Spotify is now assuming its strongest stance yet against accelerating artist and label departures.
That includes the recent pullout of more than 200 labels represented by STHoldings, and the rumored threat of more Coldplay-like licensing refusals.
This is a statement the company emailed Digital Music News this morning, specifically in response to the ST situation.
“It would take more than 100 years to listen to Spotify’s catalogue of around 15 million songs – one of the world’s biggest music libraries – and to which we add more than 20,000 new tracks every day. We have agreements with the four major labels and many thousands of smaller indie labels, and the overwhelming majority of our label partners are thrilled with the revenues we’re returning to them. We believe we offer the simplest, easiest and fairest music service in the world, and millions of our users across 12 countries would agree with us.

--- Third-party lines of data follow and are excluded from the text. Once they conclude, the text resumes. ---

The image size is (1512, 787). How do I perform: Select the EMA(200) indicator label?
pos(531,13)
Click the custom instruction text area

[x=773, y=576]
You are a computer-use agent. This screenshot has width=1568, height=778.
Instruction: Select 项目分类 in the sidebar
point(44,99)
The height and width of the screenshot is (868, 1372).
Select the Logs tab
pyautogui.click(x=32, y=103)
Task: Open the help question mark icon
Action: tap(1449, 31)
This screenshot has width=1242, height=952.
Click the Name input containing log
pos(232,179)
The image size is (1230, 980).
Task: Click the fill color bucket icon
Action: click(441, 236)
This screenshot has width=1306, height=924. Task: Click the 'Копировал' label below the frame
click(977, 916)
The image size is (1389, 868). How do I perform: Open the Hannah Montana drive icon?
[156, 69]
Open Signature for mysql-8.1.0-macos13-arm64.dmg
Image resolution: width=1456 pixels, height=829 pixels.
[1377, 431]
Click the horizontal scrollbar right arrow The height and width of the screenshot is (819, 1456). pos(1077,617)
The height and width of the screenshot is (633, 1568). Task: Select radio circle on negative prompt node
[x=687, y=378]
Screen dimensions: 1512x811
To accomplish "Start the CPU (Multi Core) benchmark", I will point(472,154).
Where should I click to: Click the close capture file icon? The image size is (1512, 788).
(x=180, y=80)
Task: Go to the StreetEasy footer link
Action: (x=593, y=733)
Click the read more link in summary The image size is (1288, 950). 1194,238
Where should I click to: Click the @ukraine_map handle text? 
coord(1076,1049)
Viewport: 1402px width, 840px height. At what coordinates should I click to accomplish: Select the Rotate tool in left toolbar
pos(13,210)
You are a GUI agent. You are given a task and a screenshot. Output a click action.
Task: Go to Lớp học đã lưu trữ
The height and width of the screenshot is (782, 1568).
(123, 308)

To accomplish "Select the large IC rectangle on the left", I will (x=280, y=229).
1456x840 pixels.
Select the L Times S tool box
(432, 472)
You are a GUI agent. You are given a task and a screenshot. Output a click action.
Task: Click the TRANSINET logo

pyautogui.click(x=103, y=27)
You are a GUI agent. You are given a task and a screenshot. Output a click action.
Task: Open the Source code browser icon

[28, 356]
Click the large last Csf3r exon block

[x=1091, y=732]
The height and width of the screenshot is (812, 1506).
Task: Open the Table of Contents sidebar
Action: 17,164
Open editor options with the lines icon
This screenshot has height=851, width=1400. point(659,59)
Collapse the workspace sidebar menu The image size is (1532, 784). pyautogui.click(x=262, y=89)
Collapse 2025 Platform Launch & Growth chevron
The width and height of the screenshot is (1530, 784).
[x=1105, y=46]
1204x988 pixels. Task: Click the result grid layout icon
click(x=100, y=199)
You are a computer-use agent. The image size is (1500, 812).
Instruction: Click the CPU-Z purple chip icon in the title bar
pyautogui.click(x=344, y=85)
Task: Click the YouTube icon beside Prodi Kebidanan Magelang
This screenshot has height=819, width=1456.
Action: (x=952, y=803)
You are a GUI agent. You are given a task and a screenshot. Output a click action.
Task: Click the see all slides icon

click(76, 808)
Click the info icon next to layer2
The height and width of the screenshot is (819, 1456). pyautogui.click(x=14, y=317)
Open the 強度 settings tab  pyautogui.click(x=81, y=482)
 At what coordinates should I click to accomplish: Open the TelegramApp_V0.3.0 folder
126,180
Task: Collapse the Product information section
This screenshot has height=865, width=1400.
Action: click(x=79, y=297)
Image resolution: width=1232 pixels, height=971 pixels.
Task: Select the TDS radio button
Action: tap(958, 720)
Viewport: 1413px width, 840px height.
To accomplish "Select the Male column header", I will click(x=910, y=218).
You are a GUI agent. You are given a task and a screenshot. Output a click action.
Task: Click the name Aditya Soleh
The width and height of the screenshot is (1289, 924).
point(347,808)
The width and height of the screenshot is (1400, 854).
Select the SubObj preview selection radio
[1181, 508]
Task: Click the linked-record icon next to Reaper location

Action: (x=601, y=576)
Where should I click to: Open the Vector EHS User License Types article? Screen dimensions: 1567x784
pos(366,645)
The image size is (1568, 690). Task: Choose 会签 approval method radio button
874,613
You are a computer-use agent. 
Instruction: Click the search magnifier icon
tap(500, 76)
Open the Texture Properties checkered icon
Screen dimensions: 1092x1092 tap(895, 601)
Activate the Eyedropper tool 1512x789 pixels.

We are very sorry that a few labels and artists have chosen not to make their music available to their fans on Spotify, and will also therefore not reap the benefits of increased listener reach and buzz alongside revenue. We do however hope that they will change their minds, as the Spotify model is adding, and will continue to add, huge value to the music industry. Right now we have already convinced millions of consumers to pay for music again, to move away from downloading illegally and therefore generate real revenue for the music business.
We – alongside many artists and labels – dispute many of the numbers that have been discussed recently pertaining to Spotify. Artists can – and do – receive very substantial revenues from Spotify, and as Spotify grows, these revenue streams will naturally continue to grow. It is important to note that we do not have direct, contractual relationships with artists. We compensate collecting societies, who pay on to publishers and songwriters, and the record companies (who in turn compensate the artist) for use of a track.
Spotify is now the second single largest source of digital music revenue for labels in Europe (IFPI, April 2011) and we’ve driven more than $150 million of revenue to rights holders since our launch three years ago.”